**Collected data entries:**
——————————

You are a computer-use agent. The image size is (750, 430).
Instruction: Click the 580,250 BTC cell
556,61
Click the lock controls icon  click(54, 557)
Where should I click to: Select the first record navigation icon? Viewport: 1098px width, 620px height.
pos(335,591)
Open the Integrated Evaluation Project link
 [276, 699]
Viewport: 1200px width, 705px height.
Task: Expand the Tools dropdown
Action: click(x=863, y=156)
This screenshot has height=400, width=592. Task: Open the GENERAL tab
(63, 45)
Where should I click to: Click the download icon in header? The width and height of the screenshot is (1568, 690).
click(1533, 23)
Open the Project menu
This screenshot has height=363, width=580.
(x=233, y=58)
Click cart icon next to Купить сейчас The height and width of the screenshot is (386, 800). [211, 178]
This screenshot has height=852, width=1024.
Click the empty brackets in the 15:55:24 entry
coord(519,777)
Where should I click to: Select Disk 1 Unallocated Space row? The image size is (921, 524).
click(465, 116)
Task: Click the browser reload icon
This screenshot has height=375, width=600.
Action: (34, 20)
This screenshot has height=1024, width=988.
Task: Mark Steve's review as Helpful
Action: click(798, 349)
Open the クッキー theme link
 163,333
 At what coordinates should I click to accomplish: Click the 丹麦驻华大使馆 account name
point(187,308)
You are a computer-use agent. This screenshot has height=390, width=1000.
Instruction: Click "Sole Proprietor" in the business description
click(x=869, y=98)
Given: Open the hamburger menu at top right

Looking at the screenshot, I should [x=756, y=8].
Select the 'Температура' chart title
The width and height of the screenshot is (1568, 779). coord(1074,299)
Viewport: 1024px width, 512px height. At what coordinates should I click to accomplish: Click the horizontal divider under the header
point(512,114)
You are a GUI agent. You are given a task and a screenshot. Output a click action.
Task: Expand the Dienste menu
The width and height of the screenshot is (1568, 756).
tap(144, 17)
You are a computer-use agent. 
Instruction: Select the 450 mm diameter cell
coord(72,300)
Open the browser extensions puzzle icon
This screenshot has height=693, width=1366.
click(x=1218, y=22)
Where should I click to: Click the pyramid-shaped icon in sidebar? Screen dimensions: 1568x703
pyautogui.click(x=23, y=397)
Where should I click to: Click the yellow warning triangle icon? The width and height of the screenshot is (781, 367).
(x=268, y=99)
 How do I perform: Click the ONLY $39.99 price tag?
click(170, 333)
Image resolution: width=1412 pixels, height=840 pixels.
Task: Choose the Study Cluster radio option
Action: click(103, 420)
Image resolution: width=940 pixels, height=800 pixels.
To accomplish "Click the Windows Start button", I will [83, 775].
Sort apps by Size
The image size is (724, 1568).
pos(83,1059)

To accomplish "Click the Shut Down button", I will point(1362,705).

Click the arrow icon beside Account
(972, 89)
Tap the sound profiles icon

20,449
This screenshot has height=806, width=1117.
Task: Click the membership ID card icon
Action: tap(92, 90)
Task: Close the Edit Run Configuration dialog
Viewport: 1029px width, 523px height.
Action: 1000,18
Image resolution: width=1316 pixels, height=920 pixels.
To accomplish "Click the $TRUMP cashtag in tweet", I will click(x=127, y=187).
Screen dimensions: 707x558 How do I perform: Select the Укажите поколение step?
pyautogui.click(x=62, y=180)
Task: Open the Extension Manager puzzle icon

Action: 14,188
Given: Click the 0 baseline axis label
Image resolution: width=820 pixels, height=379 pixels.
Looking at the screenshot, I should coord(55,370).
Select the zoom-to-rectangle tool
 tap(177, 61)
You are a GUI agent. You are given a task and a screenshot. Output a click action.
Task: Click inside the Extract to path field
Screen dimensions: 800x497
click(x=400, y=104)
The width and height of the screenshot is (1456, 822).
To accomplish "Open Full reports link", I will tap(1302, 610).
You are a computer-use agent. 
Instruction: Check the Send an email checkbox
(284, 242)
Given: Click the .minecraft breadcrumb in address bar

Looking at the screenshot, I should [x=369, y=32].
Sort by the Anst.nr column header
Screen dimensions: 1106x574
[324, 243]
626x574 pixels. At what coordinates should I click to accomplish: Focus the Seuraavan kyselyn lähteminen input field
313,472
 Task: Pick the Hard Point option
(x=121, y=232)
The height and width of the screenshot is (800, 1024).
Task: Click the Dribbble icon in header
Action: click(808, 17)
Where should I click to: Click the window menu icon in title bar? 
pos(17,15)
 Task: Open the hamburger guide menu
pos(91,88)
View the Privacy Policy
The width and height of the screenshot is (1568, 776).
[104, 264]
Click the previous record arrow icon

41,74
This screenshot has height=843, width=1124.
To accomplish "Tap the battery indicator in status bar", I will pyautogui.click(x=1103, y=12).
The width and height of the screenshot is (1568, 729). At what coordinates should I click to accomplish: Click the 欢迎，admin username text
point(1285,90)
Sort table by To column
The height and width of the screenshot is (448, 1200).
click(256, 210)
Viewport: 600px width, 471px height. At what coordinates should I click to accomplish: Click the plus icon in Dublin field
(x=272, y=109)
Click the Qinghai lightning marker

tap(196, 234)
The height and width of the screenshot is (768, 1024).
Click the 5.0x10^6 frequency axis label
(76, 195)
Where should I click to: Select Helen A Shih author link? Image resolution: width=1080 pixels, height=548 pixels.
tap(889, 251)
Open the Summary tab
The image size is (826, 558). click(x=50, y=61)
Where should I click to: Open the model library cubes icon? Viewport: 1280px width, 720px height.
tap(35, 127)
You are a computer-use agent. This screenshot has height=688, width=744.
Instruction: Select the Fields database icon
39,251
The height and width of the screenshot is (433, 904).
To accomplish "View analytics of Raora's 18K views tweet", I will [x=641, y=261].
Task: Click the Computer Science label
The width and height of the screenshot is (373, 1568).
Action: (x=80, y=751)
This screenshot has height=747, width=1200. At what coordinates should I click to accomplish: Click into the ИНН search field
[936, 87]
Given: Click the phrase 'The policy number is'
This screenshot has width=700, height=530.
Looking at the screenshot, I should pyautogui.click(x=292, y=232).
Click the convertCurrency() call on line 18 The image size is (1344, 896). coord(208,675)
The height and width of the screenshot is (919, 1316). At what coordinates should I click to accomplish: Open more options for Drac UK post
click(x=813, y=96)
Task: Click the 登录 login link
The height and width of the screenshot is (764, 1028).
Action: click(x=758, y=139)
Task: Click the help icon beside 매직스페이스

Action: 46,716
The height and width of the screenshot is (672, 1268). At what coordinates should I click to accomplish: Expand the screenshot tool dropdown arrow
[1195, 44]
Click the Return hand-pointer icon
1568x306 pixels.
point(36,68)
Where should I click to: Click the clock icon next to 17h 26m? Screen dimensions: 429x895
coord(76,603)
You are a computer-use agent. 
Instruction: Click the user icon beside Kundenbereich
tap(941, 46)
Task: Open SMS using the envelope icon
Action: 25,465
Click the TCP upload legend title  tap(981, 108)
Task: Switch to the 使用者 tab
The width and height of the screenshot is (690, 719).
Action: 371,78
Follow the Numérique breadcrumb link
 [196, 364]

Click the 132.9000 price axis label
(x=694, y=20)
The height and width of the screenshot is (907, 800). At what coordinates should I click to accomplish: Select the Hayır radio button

——————————

In the entries, find the line containing "Follow the Numérique breadcrumb link" and output it and all remaining lines exactly.

**Final answer:**
Follow the Numérique breadcrumb link
 [196, 364]

Click the 132.9000 price axis label
(x=694, y=20)
The height and width of the screenshot is (907, 800). At what coordinates should I click to accomplish: Select the Hayır radio button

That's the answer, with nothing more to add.